Open AI has 3 services:
- Free — ChatGPT 3.5 No subscription fee
- Plus — ChatGPT-4 $20 per user/month
- Enterprise — ChatGPT4 Plus other features
It will be interesting to see how revenue models will evolve with time. Going by reports published in the media, OpenAI spends close to a staggering $7,00,000 per day. There has also been a news report that was published in July that OpenAI has lost its user base to other models that offer their service for free. Could that be a reason why Google’s ad revenues in the last quarter have gone up?
At some point, OpenAI will face the same problem that Google faced. Product innovations Vs sustainable revenue for profitability. That’s a conundrum that OpenAI has to face sooner or later.
Did OpenAI really know ChatGPT’s impact?
That’s a million-dollar question but with due respect to OpenAI, they too may not have fathomed ChatGPT’s massive impact as they launched their models. With the way ChatGPT3 took the world by storm, there may have been a possibility that OpenAI will be grappling now with the consequences of its innovation. There is serious talk of the disastrous impact of generative models and the need for regulations. The problems that OpenAI will face are no different from what other technology behemoths such as Google and Facebook faced.
Race from Here
In the past, I posed this question to around 2,000 engineering students across cities and only seven came up with the right answer. If we think of the question differently or if we apply lateral thinking, the most probable answer given by a smart human is: It depends on the size of the bucket.

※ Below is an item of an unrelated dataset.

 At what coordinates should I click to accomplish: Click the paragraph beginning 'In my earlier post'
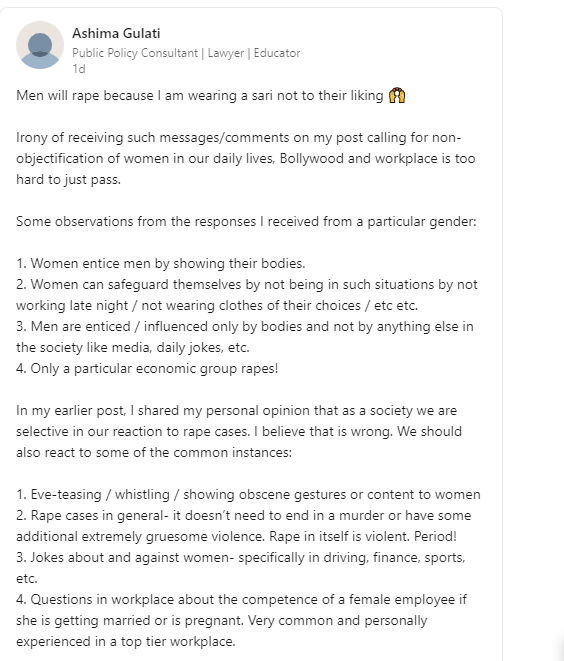[239, 432]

But neither ChatGPT nor Llama2.ai (from Meta) came up with the right answer. Generative models are the way to go as researchers continue their quest to move from Artificial Intelligence (AI) to Artificial Generative Intelligence (AGI). As compared to an average human, the response that it came up with is similar. Can we then say that ChatGPT matches the thought of a human with an average IQ?
The generative models produce clear answers for questions that are direct or non-inferential in nature. It is to be seen if the generative models will scale faster to reduce the gap between how a human thinks and how a machine thinks.
Why Google went slow on Generative AI
For a company like Google that has been at the helm of AI research, extending its work into the generative AI space would not have been difficult at all. The question to ponder over is then what stopped them from doing so? Research or revenues, considering that the revenue from ads was fuelling the research!
This may have been a purely business decision. Google may have calculated the negative impact of generative models on their search and ad revenues and may have chosen not to launch their own models. This may have been like a Catch-22 situation for them. With the Transformer architecture launched and with the continuing AI research, they could have launched their own generative models, much before others. The fact is, owing to the OpenAI challenge, they launched their own generative model BARD only in 2023. Now we hear that Google is all set to launch Gemini, a multi-modal generative model.
In the past, there have been instances where market leaders killed their own successful products to launch newer ones backed by innovation. Toyota stopped the Qualis and launched Innova. The iPod met with the same fate. Apple introduced the iPad. What could have stopped Google from doing the same? Probably, they didn’t want to move from their comfort money-minting vertical.
As a matter of fact, even Google’s YouTube has a premium, no ad subscription model. It will be interesting to know the inside thinking behind such a marketing strategy. If it can be done for YouTube then it could have been done for its Search. That could have impacted their revenues but any which way they lost considerable ground to OpenAI.